DOCUMENT EXTRACT:
• • • • • • •

As an alternative to standOff we could also consider xenoData which would allow us to use an XML vocabulary of our choice. This is what the EarlyPrint TEIs are using.

lehkost commented 2 years ago

Thanks for assembling these possibilities!

So with <xenoData> we could be maximally brief:

<xenoData>
  <wikidata>Q782653</wikidata>
  <date type="print" when="1766">1766</a>
  <date type="premiere" />
  <date type="written" notBefore="1757" notAfter="1758" />
</xenoData>

We could place it as next sibling of <teiHeader>.

The <standOff> solution really looks a bit verbose for our purposes, plus there's the question of how to appropriately squeeze in the Wikidata ID.

cmil commented 2 years ago

The xenoData element is supposed to be a child of teiHeader. Apparently it can contain only one direct child element and this element cannot be in the TEI namespace (at least that's what Oxygen seems to enforce). So something like this could work:

<xenoData>
  <work xmlns="">
    <wikidata-id>Q782653</wikidata-id>
    <date type="print" when="1766"/>
    <date type="written" notBefore="1757" notAfter="1758"/>
  </work>
</xenoData>

I would suggest to omit date elements for which we don't have actual data.

Instead of using the empty namespace we could formally define our own. And we should probably add appropriate checks to the Schematron.

• • • • • • •

GIVEN INFORMATION:
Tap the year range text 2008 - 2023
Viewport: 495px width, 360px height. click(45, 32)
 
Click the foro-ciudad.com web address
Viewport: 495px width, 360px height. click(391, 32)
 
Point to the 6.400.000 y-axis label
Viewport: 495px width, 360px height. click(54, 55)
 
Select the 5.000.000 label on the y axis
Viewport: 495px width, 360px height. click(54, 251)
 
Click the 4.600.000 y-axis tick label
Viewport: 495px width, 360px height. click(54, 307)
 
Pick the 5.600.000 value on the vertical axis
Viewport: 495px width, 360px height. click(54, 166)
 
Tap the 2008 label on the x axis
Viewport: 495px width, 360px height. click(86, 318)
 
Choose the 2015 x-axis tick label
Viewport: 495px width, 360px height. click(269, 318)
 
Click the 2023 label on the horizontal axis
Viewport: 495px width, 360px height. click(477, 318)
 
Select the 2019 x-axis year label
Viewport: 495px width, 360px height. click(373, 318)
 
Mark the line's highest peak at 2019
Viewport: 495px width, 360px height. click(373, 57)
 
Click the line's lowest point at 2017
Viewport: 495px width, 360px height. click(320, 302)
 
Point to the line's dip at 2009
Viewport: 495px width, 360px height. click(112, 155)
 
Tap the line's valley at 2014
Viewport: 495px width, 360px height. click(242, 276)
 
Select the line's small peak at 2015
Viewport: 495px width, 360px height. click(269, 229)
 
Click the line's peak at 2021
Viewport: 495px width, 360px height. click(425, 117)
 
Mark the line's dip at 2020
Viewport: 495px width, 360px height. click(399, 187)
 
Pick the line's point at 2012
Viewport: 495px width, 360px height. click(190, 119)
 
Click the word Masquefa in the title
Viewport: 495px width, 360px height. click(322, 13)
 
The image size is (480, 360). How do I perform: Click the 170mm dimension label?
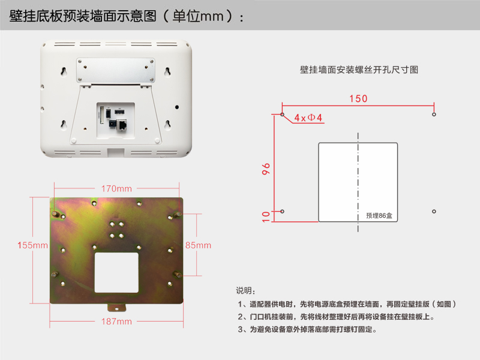[x=116, y=188]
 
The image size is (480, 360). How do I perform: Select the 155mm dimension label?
[x=32, y=245]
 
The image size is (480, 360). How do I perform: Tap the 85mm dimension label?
[x=198, y=245]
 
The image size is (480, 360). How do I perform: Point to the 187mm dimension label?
[x=116, y=322]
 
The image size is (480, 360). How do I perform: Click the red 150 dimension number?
[x=358, y=98]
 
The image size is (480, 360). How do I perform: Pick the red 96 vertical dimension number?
[x=266, y=169]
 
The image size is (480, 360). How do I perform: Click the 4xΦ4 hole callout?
[x=308, y=118]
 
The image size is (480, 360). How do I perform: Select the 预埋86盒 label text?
[x=379, y=215]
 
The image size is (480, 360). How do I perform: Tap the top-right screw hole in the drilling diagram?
[x=434, y=115]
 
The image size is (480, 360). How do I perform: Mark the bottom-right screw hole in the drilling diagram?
[x=434, y=212]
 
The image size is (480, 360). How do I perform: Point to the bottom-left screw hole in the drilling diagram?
[x=282, y=212]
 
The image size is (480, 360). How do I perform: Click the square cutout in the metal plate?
[x=116, y=272]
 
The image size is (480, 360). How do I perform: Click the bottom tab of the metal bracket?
[x=116, y=308]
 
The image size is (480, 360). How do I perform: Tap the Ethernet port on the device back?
[x=122, y=125]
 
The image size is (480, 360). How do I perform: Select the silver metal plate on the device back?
[x=116, y=70]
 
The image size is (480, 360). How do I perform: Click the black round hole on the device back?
[x=177, y=107]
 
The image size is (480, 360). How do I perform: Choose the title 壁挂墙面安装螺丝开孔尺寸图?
[x=359, y=70]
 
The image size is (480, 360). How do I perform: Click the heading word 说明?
[x=244, y=290]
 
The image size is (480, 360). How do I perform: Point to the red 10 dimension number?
[x=266, y=217]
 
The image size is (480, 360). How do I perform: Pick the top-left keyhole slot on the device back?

• • • • • • •

STATED GOAL:
Carry on the thread about storing Wikidata IDs and dates in TEI xenoData, starting after its last comment. The material has no connection to the text.

ANSWER FOR THIS EXERCISE:
On the other hand we could shorten the standOff a bit by just inserting empty desc elements to satisfy the schema. And we could maybe use the link element for the Wikidata ID:

<standOff>
  <listEvent>
    <event type="print" when="1813"><desc/></event>
    <event type="premiere" when="1811"><desc/></event>
    <event type="written" when="1811">
      <desc>geschrieben wahrscheinlich im Winter 1811</desc>
    </event>
  </listEvent>
  <link type="wikidata" target="http://www.wikidata.org/entity/Q51529377"/>
</standOff>

It would have the advantage that we don't have to invent our own meta data markup.

ingoboerner commented 2 years ago

I was puzzled about this new <link> element in the <standOff> container. I think, it's not possible to use it that way. Please look at the available example in the TEI here: https://tei-c.org/release/doc/tei-p5-doc/en/html/ref-link.html You would need at least two references to establish a link, see <link target="#R1 #R3 #R4"/>; this is explicitly enforced by schematron in tei-all, see the "Schematron" box:

<sch:assert test="contains(normalize-space(@target),' ')">You must supply at least two values for @target or on <sch:name/>
</sch:assert>
lehkost commented 2 years ago

Oh, okay! So let's revamp our solution another time. 😊

Propositions:

  1. Add xml:id to TEI root element: <TEI xmlns="http://www.tei-c.org/ns/1.0" xml:id="ger000171" xml:lang="ger">, then integrate this ID in the standOff part: <link target="#ger000550 http://www.wikidata.org/entity/Q42187688"/>.
  2. Use <relation active="#ger000171" passive="http://www.wikidata.org/entity/Q42187688" name="wikidata"/> within <listRelation>, which is allowed in standOff.
  3. Another one?
cmil commented 2 years ago

After (re)reading the TEI documentation for link and relation I would say relation would be more appropriate. The link element really seems to be meant for linking elements inside a document which is not what we are doing here. (Not sure how I missed that the first time.)

If we want to use the short form active="#ger000171", I think, we would still have to add the xml:id to the TEI element. Alternatively we could probably use a full URI. Would that be e.g. https://dracor.org/entity/ger000171 then?

lehkost commented 2 years ago

Full DraCor URL would be okay, too, I think. But in this case /id/, not /entity/ for DraCor links, isn't it? (i.e., https://dracor.org/id/ger000171)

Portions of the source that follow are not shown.